> **Your goal**: In the entries below, which lines run from the one containing "You are a computer-use agent. Screen" to the one containing "You are a computer-use agent. 1320x741"? Copy exactly those lines, ends included, and no others.

> **Source material**:
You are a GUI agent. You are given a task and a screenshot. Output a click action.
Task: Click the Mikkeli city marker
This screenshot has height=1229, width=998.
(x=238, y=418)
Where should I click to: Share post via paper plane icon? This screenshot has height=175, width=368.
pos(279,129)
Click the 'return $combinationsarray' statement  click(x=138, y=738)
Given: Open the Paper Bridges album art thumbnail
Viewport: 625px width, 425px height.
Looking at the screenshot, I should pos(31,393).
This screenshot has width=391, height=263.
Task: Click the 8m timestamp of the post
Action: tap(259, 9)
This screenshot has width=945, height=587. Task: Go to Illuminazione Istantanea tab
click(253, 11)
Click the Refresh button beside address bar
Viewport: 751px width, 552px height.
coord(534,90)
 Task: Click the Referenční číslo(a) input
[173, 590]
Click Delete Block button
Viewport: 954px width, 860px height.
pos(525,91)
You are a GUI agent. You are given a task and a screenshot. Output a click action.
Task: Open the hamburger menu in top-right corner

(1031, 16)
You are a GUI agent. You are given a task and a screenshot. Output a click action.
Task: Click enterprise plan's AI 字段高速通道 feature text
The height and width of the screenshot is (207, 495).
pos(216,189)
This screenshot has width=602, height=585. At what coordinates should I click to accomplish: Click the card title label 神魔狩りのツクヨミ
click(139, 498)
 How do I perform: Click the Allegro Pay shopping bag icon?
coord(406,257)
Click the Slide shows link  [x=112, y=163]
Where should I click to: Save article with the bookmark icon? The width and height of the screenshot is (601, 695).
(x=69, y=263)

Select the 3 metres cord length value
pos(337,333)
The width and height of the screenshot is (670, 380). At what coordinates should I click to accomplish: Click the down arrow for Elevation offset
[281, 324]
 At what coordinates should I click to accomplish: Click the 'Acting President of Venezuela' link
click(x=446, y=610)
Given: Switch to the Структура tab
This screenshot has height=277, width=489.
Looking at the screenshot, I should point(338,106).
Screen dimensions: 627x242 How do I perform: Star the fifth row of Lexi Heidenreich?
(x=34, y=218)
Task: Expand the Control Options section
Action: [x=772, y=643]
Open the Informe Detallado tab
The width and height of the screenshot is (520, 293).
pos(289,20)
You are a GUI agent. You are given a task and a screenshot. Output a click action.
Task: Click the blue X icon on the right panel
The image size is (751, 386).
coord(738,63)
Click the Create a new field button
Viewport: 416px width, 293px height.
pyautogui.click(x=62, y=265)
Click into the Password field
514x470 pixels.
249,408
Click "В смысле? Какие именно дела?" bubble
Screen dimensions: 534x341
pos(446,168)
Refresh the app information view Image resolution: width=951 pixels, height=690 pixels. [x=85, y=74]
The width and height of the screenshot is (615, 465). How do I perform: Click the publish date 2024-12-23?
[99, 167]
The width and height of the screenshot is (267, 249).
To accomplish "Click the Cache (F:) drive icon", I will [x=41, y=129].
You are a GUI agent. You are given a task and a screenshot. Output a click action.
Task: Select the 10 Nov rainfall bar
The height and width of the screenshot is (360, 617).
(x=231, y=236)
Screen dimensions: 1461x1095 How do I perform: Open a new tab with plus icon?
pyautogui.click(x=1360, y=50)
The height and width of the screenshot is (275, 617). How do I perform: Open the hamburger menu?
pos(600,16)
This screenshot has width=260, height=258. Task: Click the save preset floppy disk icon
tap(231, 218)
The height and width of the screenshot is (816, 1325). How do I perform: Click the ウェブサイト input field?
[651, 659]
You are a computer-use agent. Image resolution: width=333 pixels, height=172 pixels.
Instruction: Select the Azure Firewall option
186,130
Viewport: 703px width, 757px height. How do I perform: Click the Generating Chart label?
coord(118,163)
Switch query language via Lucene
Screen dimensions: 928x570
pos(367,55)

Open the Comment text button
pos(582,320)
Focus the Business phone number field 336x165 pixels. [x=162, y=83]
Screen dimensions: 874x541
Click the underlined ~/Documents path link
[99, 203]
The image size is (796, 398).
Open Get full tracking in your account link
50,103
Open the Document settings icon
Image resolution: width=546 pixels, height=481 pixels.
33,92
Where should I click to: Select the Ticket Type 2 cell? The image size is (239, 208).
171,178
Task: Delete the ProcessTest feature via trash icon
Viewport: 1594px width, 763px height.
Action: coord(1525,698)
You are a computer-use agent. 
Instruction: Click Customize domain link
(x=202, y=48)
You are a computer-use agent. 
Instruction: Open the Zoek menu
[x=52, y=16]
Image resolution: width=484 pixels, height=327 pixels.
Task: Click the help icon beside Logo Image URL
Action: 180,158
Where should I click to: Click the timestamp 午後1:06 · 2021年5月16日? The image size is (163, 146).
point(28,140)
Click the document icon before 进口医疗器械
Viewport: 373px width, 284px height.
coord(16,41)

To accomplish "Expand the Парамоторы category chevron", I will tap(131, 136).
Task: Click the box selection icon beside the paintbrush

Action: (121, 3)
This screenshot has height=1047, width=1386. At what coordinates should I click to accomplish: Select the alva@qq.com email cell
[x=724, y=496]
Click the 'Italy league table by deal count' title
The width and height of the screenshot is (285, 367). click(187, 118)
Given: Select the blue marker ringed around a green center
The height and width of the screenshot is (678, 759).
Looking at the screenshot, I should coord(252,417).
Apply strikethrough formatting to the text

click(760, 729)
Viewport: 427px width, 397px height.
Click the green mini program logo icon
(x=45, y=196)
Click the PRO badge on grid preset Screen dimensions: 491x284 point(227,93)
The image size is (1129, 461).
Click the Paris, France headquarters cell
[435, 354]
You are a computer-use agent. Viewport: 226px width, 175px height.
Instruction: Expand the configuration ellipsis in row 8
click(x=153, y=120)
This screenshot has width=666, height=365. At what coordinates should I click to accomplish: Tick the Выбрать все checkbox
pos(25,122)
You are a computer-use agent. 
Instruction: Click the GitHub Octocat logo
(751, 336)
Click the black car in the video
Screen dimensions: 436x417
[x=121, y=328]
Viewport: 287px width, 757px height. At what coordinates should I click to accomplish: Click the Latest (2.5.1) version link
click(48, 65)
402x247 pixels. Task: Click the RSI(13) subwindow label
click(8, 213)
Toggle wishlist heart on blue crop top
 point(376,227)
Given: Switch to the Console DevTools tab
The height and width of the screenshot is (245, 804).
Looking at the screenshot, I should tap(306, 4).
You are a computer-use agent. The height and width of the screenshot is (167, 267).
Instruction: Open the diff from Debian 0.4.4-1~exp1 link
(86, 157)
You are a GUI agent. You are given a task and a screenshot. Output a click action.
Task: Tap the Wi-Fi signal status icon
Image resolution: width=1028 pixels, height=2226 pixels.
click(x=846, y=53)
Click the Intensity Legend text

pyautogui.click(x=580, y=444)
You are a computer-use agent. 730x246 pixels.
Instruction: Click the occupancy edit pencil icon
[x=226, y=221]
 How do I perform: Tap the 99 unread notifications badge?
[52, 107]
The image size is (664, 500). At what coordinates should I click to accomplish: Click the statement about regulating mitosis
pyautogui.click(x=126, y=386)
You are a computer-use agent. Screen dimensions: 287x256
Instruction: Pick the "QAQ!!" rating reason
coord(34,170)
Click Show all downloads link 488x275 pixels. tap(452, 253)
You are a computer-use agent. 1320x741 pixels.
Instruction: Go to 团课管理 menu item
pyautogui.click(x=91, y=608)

> **Answer to this task**:
You are a computer-use agent. Screen dimensions: 287x256
Instruction: Pick the "QAQ!!" rating reason
coord(34,170)
Click Show all downloads link 488x275 pixels. tap(452, 253)
You are a computer-use agent. 1320x741 pixels.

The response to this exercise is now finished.